## Exercise materials
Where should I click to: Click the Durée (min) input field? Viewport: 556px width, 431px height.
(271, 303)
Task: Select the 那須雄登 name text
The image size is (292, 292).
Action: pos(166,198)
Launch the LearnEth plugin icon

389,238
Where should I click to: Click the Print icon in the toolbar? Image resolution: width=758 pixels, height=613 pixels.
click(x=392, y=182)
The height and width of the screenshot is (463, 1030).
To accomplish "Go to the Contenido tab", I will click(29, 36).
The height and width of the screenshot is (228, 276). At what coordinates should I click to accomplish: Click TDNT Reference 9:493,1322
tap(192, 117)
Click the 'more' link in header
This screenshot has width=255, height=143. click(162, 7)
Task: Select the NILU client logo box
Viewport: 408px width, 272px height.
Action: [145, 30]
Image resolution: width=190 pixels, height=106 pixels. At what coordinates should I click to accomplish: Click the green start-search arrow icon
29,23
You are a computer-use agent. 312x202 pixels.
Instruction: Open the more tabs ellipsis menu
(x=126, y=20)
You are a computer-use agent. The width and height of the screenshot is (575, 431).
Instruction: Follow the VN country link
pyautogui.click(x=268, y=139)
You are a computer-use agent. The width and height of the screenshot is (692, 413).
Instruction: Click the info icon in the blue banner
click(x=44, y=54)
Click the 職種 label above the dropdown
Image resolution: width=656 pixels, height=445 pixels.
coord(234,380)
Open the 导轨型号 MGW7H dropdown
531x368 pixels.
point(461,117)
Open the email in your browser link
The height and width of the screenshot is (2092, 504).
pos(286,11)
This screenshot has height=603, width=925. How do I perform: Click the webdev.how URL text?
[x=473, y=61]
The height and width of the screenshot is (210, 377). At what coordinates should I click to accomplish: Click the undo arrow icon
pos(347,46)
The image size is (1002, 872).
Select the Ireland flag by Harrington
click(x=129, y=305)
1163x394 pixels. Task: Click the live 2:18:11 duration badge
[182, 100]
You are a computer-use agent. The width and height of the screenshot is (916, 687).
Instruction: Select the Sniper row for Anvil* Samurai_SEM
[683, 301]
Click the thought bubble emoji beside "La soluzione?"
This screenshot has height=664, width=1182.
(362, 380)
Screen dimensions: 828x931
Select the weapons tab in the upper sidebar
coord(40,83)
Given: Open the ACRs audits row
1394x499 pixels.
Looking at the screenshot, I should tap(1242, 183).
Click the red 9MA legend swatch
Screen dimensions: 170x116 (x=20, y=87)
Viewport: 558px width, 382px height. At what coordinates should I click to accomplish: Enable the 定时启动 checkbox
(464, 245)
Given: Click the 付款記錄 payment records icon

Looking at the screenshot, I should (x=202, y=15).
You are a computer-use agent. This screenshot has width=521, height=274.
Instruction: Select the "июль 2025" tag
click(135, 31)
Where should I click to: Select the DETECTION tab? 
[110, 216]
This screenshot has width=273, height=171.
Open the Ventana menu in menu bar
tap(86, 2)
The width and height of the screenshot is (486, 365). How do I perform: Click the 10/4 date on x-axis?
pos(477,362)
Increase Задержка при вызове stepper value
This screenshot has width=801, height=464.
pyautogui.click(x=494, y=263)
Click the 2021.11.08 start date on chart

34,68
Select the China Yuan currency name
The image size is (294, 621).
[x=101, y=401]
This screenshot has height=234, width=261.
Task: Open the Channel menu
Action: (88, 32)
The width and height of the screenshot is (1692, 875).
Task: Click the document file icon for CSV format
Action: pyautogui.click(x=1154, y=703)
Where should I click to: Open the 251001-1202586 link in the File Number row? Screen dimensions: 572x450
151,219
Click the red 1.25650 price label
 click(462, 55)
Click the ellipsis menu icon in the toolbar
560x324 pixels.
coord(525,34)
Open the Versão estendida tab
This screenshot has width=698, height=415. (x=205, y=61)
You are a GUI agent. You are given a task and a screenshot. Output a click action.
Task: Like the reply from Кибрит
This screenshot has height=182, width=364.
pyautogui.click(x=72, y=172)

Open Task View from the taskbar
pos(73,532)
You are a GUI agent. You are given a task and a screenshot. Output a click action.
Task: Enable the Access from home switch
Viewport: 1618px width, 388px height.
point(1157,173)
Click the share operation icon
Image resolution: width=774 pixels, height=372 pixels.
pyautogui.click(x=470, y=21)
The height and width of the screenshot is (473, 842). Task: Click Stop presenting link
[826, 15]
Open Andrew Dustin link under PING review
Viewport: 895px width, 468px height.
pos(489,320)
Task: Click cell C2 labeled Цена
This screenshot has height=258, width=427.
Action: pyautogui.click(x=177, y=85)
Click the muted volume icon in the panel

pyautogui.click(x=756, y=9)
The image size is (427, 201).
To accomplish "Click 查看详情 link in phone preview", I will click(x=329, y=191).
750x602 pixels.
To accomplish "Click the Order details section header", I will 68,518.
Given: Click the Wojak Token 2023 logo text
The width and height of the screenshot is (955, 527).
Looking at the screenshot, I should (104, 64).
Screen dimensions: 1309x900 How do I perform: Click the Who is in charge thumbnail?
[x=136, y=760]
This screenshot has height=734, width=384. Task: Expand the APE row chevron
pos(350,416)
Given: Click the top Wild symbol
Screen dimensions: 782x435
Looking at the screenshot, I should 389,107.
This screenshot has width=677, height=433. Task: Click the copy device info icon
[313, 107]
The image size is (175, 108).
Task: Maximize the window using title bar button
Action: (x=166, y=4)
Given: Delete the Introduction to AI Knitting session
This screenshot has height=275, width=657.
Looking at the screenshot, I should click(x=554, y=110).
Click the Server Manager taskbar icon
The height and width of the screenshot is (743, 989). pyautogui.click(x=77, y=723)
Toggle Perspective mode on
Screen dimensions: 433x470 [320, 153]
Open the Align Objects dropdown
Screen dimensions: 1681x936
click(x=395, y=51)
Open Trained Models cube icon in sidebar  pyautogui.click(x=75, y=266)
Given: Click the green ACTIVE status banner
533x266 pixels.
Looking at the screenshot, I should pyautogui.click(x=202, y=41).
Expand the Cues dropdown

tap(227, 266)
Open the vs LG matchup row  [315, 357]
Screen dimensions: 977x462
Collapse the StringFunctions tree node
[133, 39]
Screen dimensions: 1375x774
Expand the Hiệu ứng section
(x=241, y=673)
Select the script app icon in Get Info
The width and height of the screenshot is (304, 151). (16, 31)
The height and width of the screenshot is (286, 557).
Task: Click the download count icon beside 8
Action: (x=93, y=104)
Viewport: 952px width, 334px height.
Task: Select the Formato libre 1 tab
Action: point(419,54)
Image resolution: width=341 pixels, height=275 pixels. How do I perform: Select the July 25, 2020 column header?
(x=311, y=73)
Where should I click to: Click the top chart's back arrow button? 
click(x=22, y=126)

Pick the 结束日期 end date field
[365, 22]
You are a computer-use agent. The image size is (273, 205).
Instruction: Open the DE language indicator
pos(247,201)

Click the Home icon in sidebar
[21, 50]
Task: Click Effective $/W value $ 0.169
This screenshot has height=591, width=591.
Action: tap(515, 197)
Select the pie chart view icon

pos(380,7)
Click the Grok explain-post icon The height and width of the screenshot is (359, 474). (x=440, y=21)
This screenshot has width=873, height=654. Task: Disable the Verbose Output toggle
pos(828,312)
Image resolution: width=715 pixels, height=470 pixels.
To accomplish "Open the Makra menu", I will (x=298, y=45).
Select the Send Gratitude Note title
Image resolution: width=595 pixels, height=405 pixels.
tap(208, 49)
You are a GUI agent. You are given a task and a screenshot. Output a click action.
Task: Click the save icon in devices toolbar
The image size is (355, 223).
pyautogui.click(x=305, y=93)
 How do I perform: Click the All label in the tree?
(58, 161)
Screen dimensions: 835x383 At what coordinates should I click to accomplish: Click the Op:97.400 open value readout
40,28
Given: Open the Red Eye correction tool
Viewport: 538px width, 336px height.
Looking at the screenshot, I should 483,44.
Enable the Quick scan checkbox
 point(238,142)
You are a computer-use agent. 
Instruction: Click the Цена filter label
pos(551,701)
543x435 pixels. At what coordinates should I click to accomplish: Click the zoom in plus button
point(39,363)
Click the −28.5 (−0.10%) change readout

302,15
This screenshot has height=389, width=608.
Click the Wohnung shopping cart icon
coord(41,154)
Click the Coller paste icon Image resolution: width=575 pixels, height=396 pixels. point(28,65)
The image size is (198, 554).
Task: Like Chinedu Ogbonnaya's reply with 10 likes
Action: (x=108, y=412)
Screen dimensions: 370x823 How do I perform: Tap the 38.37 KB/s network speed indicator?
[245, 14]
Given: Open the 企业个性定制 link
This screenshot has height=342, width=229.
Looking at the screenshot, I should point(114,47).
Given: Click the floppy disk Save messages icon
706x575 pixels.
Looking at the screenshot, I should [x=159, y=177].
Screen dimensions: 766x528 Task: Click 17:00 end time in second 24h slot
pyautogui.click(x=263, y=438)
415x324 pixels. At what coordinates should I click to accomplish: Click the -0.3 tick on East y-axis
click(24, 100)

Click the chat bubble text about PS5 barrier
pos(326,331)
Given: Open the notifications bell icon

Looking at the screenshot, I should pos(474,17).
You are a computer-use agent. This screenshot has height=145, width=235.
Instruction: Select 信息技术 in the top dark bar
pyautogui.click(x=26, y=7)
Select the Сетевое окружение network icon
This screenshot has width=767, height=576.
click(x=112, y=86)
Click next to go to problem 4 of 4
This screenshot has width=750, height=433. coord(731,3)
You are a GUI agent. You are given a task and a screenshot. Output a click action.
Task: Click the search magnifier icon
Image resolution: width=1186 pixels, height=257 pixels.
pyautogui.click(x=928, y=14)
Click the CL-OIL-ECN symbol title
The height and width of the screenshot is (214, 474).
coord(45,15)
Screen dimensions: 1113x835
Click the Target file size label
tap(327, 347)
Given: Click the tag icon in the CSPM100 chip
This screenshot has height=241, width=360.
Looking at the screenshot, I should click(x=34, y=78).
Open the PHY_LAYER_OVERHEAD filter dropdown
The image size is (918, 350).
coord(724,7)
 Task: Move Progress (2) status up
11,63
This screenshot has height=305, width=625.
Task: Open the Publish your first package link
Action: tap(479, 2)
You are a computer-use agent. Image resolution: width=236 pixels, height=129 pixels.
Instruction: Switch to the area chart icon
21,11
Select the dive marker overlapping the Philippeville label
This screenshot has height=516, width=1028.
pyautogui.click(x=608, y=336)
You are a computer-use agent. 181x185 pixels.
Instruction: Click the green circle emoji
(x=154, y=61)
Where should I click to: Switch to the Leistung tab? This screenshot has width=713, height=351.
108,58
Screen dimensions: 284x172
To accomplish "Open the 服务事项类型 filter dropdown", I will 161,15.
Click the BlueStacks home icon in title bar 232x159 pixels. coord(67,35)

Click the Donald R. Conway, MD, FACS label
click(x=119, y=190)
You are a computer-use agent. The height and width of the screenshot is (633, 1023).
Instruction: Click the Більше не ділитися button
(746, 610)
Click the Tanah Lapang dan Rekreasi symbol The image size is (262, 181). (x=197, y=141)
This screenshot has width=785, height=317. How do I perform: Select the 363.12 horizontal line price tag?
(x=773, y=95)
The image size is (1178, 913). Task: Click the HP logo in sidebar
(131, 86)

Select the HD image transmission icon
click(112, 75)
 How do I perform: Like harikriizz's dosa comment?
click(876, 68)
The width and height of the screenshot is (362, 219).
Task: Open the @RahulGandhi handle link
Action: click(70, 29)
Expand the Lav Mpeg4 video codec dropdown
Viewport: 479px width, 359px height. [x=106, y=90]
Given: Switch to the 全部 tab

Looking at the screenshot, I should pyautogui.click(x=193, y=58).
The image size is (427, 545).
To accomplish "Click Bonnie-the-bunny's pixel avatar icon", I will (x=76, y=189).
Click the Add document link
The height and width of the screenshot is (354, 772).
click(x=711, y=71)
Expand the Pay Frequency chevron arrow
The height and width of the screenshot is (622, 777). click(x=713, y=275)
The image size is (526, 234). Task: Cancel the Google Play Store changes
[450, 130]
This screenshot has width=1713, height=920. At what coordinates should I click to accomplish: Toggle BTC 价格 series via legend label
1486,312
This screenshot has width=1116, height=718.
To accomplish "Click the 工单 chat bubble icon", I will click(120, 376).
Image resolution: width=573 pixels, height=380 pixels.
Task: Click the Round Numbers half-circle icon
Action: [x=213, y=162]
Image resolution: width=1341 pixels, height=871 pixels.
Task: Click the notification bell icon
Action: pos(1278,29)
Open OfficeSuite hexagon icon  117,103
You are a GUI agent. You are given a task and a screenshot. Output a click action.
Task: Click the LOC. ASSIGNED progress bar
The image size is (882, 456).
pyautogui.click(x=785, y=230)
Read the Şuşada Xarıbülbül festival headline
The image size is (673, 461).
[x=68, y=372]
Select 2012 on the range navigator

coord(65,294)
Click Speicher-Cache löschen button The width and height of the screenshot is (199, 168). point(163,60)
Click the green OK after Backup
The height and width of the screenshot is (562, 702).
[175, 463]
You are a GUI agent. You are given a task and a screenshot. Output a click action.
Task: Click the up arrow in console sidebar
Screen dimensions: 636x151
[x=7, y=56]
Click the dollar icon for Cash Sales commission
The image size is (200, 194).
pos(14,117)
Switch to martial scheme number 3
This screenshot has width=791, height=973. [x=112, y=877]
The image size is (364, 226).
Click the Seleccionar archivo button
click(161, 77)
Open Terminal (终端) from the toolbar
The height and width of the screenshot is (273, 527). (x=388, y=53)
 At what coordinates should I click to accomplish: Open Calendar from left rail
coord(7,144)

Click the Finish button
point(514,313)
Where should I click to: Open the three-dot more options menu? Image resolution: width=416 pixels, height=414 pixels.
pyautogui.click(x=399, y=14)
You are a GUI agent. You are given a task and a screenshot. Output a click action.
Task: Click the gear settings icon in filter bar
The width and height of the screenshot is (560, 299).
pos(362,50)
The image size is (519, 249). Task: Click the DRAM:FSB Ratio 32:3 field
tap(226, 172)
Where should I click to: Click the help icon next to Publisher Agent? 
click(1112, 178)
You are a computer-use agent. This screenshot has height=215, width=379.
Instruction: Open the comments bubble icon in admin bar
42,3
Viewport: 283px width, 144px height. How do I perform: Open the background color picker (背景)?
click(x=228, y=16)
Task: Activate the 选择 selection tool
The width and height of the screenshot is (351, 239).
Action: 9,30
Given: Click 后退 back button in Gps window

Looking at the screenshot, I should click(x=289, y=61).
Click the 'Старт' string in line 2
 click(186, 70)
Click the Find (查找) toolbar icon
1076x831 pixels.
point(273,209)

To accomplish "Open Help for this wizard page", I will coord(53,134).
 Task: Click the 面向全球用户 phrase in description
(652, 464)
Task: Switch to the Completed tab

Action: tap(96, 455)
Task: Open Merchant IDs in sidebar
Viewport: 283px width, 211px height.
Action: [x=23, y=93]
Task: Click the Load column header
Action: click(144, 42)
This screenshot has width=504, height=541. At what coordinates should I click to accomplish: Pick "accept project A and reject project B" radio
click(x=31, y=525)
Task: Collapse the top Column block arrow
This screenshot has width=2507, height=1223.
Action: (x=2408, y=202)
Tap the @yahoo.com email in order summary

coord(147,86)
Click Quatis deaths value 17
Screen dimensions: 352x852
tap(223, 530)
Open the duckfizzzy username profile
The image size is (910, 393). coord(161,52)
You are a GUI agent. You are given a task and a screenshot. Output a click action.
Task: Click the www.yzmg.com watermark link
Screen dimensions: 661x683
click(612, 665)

## Your assignment
Every line above that includes the word "computer" should be listed.

## Written answer
You are a computer-use agent. 312x202 pixels.
You are a computer-use agent. The width and height of the screenshot is (575, 431).
You are a computer-use agent. The width and height of the screenshot is (692, 413).
You are a computer-use agent. The width and height of the screenshot is (916, 687).
You are a computer-use agent. This screenshot has width=521, height=274.
You are a computer-use agent. The image size is (273, 205).
You are a computer-use agent. 
You are a computer-use agent. This screenshot has height=145, width=235.
You are a computer-use agent. Image resolution: width=236 pixels, height=129 pixels.
You are a computer-use agent. 181x185 pixels.
You are a computer-use agent. The height and width of the screenshot is (633, 1023).
You are a computer-use agent. This screenshot has height=215, width=379.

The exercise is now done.